_Excerpted text_
▼

Do Parents Know Best?
April 12, 2012
In Democracy in America, Tocqueville warned that if despotism were to come to America, it wouldn’t be your garden-variety despotism. “It would be more extensive and milder, and it would degrade men without tormenting them.”
He speaks of a “regulated, mild, and peaceful servitude” which “does not tyrannize, it hinders, compromises, enervates, extinguishes, dazes, and finally reduces each nation to being nothing more than a herd of timid and industrious animals of which the government is the shepherd.”
Nearly two centuries later, the government’s education sector has its fair share of benevolent shepherds, and some of them have been making headlines lately.
Debbie Squires, associate director of the Michigan Elementary and Middle School Principals Association, recently told a legislative committee that educators “are the people who know best about how to serve children. That’s not necessarily true of an individual resident. I’m not saying they don’t want the best for their children, but they may not know what actually is best from an education standpoint.”
Michael Walker Jones, head of Louisiana’s largest teachers union, agrees. He recently told the New Orleans Times-Picayune, “If I’m a parent in poverty, I have no clue because I’m trying to struggle and live day to day.”
Louisiana Gov. Bobby Jindal promptly took issue with this “top-down, arrogant, elitist mentality,” saying “I believe that parents—regardless of their income or circumstances—know what’s best for their children. It’s ridiculous and insulting to say that parents can’t make decisions in the best interest of their children.”
Indeed, not only can parents make good decisions, but in many cases parents can actually educate children better than the educators themselves. As Nobel Prize-winning economist Milton Friedman observed, the explosive growth of homeschooling is “evidence of the failure of our current education system. There is no other complex field in our society in which do-it-yourself beats out factory production or market production. Nobody makes his or her own car. But it still is the case that parents can perform the job of educating their children, in many cases better than our present education system.”
Even if parents don’t choose to do the teaching themselves, they are quite capable of choosing good schools for their children. But many education “professionals” tend to look down their noses at parents, who, after all, are mere “amateurs.” These professionals have forgotten that the word “amateur” traces to the Latin amare (“to love”), and that amateurs are people whose actions are motivated by love rather than something else. People motivated by love make it their business to “know what’s best” for the objects of their affection.
Still, the condescension persists, and not just in Michigan or Louisiana. In 2010 I watched from the gallery of the Oklahoma House of Representatives as the lawmaker from District 3—a former school principal and superintendent from Arkoma, Oklahoma—took to the House floor to argue against a bill which would give more school choices to parents of special-needs students.

▲

_Source information_
▼

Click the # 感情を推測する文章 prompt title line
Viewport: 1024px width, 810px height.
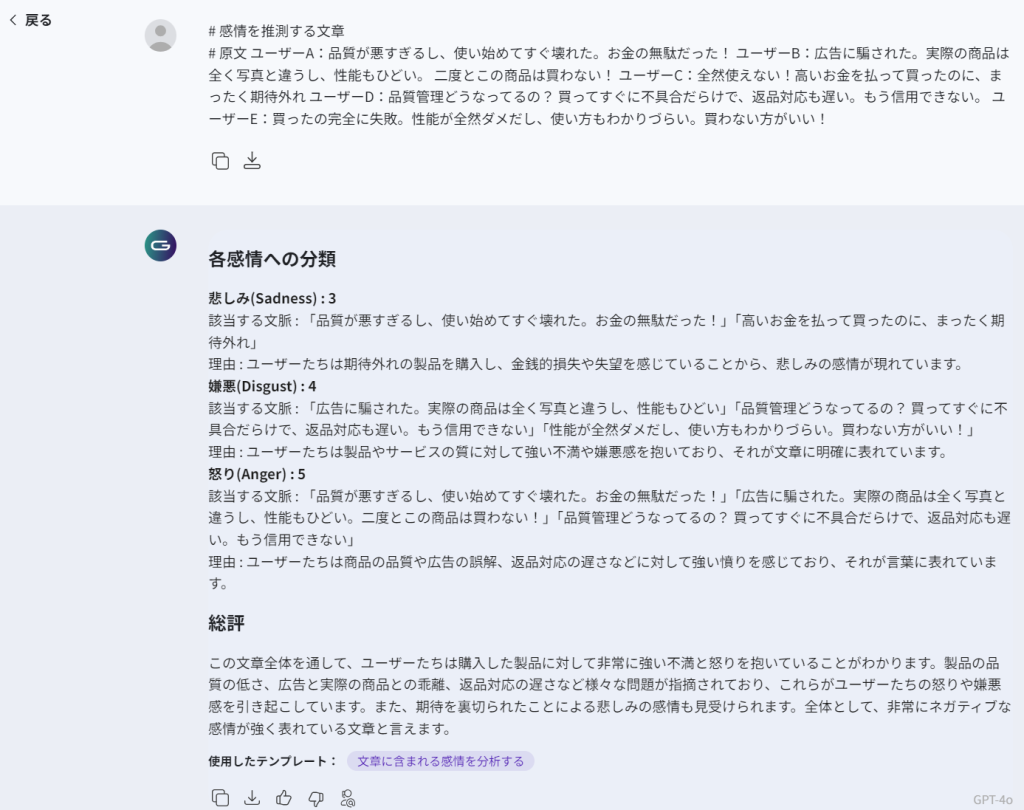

▲
▼

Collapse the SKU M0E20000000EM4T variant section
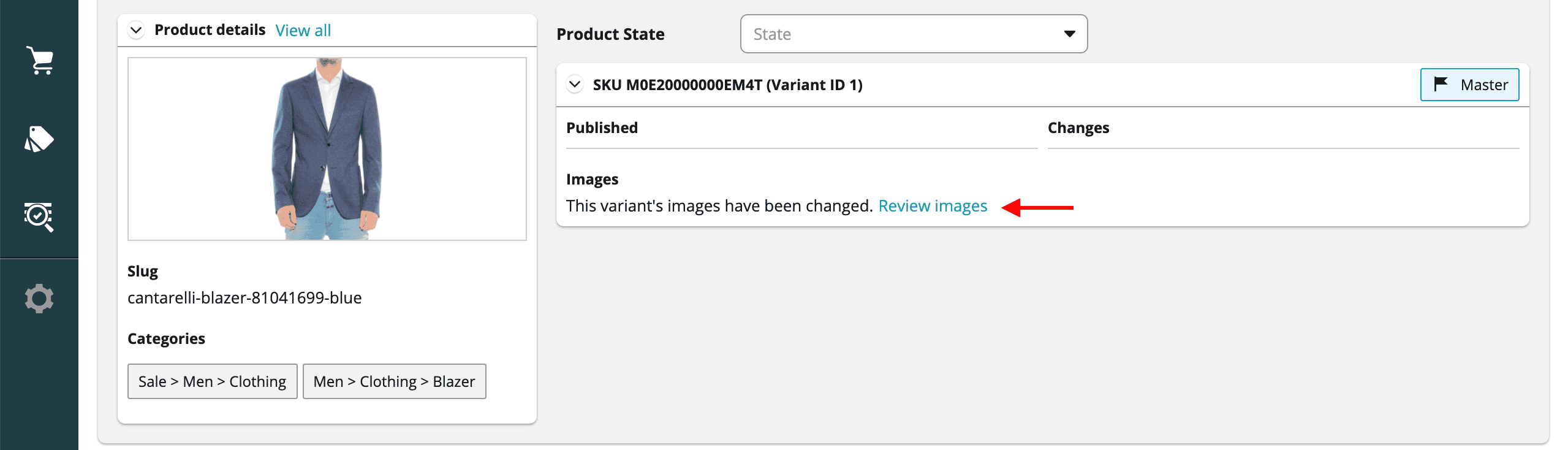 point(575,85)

▲
▼

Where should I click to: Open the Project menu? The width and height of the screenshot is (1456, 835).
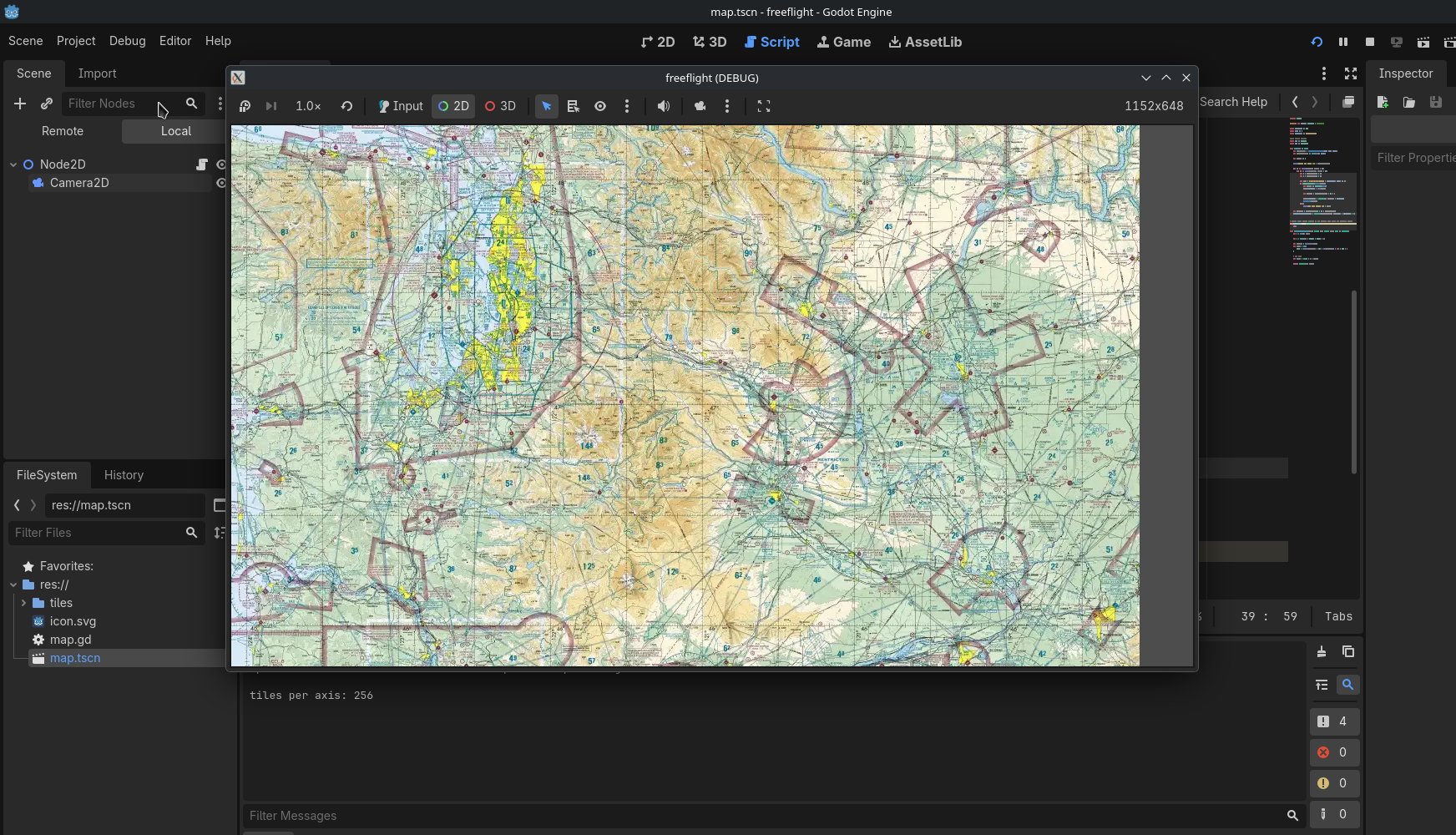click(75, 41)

▲

_Required work_
Can you write out the part of the "Do Parents Know Best?" article that runs from "He speaks of" up to and including "making headlines lately."?

_Response_
He speaks of a “regulated, mild, and peaceful servitude” which “does not tyrannize, it hinders, compromises, enervates, extinguishes, dazes, and finally reduces each nation to being nothing more than a herd of timid and industrious animals of which the government is the shepherd.”
Nearly two centuries later, the government’s education sector has its fair share of benevolent shepherds, and some of them have been making headlines lately.